Weir’s focus is on Katherine but as there is so little available on her, most of the text is of John, and so it becomes an assessment of the times, a gloss of how the politics and infighting affected Katherine and John. It’s a different perspective on the times, more of a surface look with no dipping underneath to examine events in any depth, but then the focus of Mistress of the Monarchy is not events but on a single woman of whom there isn’t much information but what Weir can glean from legal documents, births, deaths, marriages, and household movements.
Weir does look at almost everything about the time period: the peasants, the lords, the politics, the royals, food, clothing, mores, architecture, gifts, customs, child rearing, the time’s idea of Chivalry and what constituted “courtly love”, the Church, how foreigners saw England, Chaucer’s life, laws of inheritance, obligations, and the like.
What Weir has to say about the Church will make you understand more why Wycliffe and Martin Luther took the positions they did. I certainly wouldn’t have wanted to live under a Church-influenced government:
“…all sexual acts were sinful…
Even within marriage, sex was meant to be only for the purpose of procreation:
…all love is disgraceful…
The wise man must love his wife with judgment, not with passion.”
And yet, not even the priests could follow this, ahem…“
It was fascinating to read the bits of Chaucer and how the verses related to events in his life.

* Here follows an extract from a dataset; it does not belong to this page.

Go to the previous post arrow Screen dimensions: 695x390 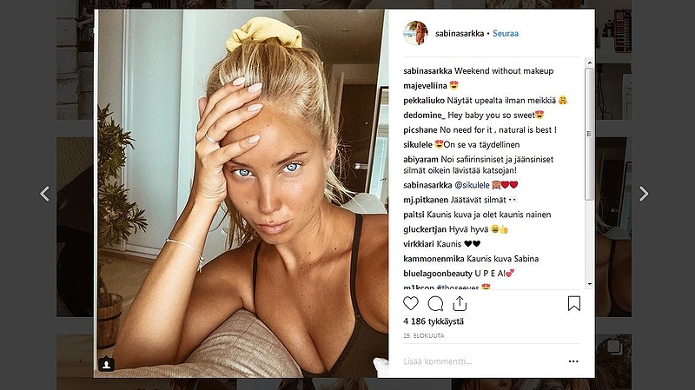[x=44, y=194]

The ending will make you cry and cause you to wish you could go back in time to warn John. To list the what ifs and if onlys. As it is, I drew some satisfaction for the promise they gave for the future.
The Cover and Title
The cover is gorgeous, but then I’ve always had a weakness for medieval tapestries.
The title is too accurate for Katherine’s descendants “would become the direct forbears of the Royal Houses of York, Tudor, and Stuart, and of every British sovereign since 1461, as well as six U.S. presidents”. And those are just the highlights of her descendants, for Katherine was truly a Mistress of the Monarchy.